* _Task_
Copying exactly, give the lines in the material below from the one with "Image resolution: width=960" to the one with "This screenshot has width=1044, height=800.", ends included, and nothing besides.

* _Supplied data_
Content starts

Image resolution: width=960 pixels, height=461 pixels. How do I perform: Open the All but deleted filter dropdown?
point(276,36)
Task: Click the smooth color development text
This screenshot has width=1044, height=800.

Content ends
Content starts

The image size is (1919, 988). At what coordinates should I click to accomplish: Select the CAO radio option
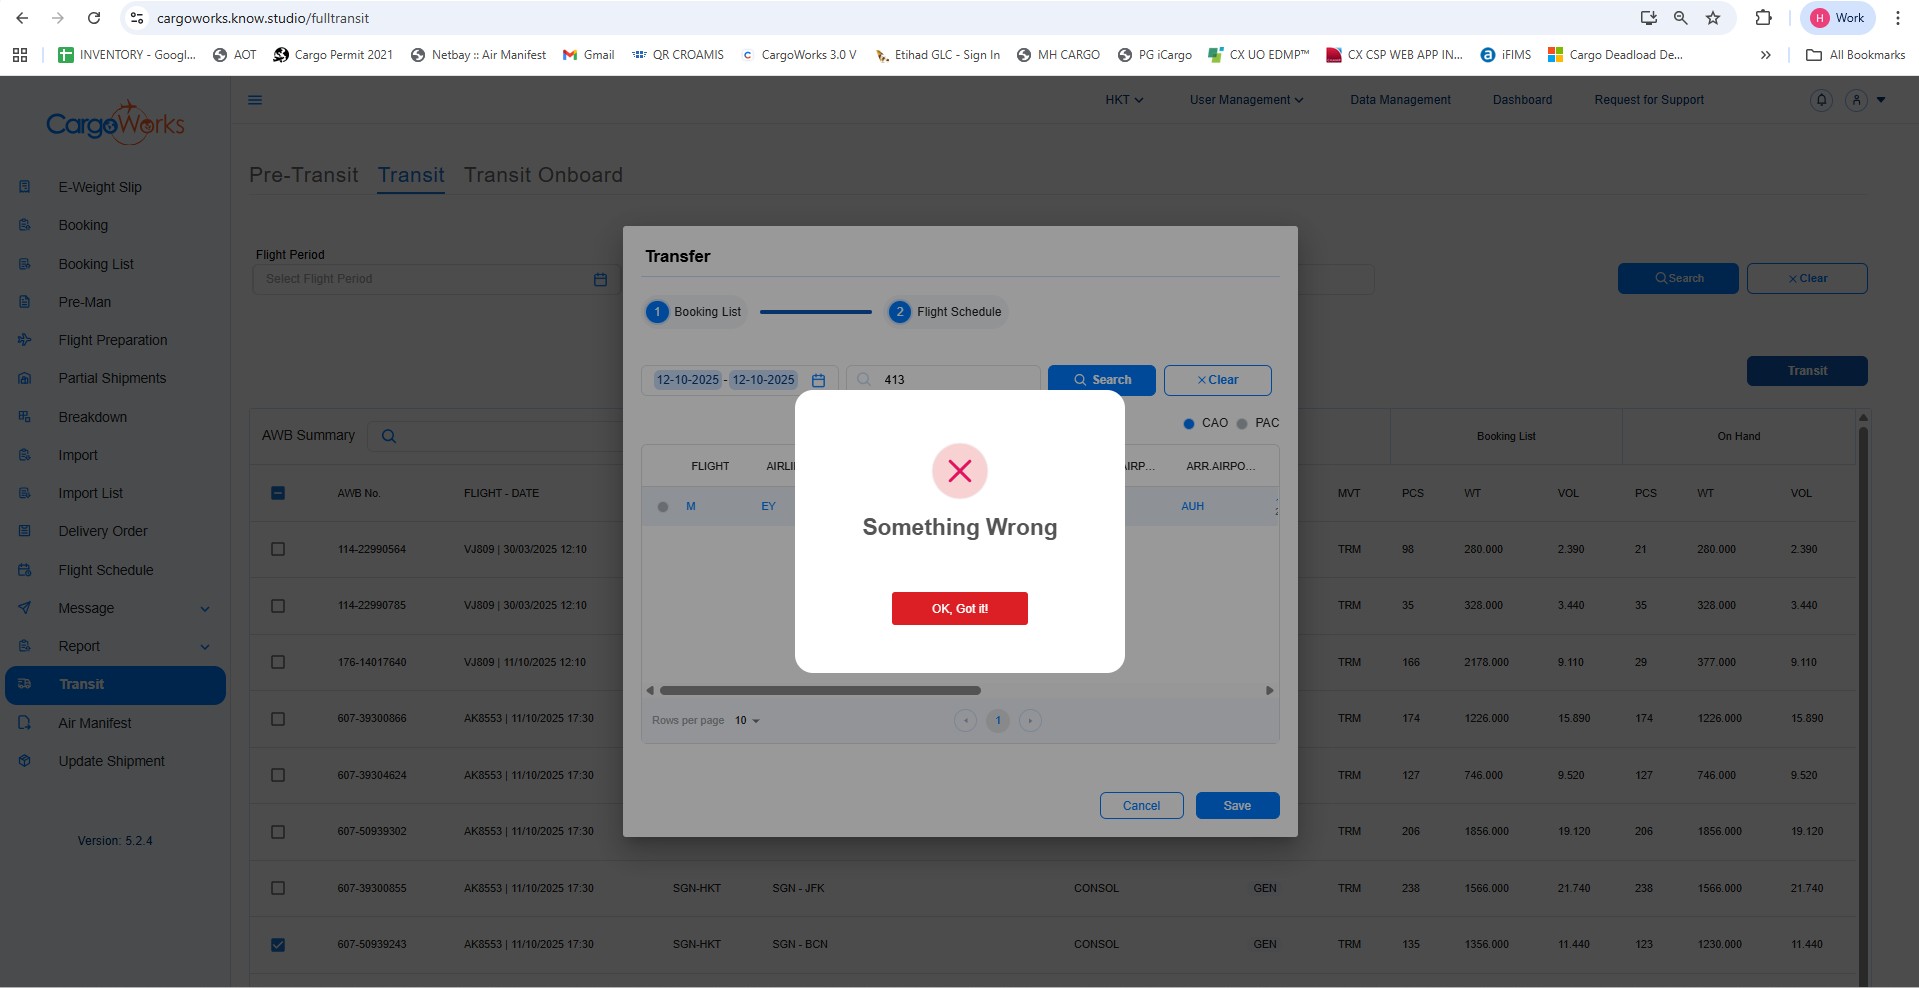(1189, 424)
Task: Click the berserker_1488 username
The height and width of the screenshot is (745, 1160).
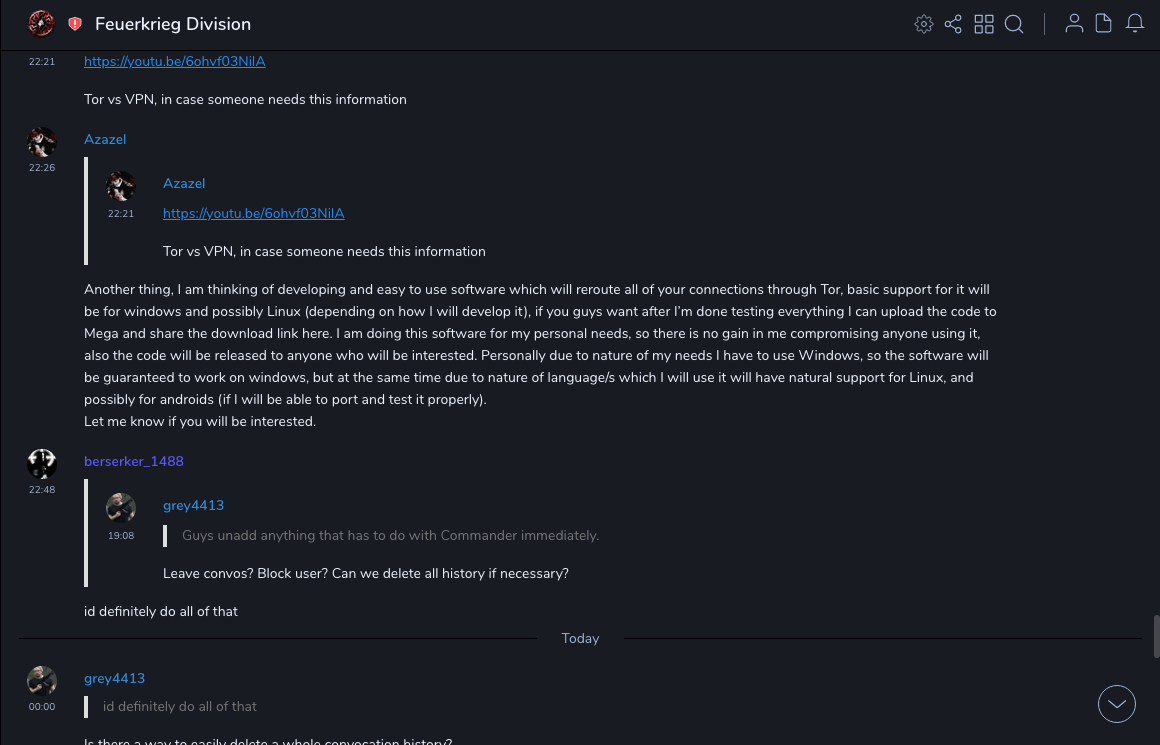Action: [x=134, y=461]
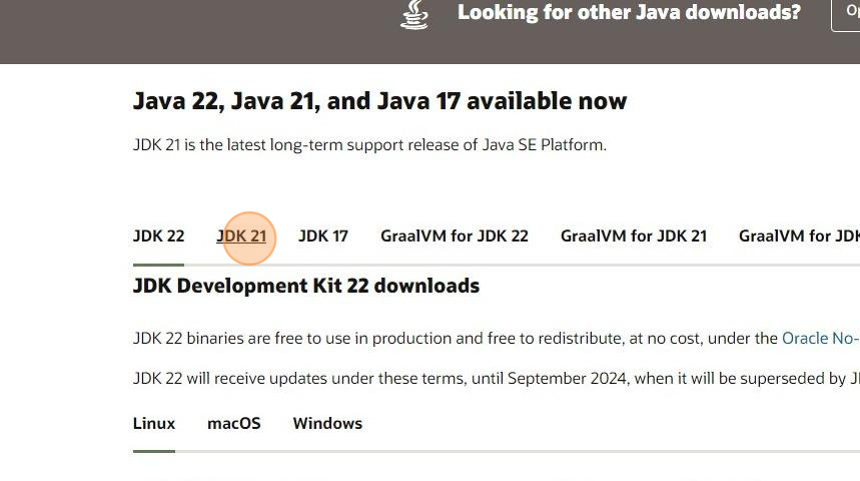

Content ends
Content starts

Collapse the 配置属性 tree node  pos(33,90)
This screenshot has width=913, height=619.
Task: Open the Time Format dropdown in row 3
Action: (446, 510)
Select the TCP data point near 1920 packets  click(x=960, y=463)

Content ends

* _Exercise response_
Image resolution: width=960 pixels, height=461 pixels. How do I perform: Open the All but deleted filter dropdown?
point(276,36)
Task: Click the smooth color development text
This screenshot has width=1044, height=800.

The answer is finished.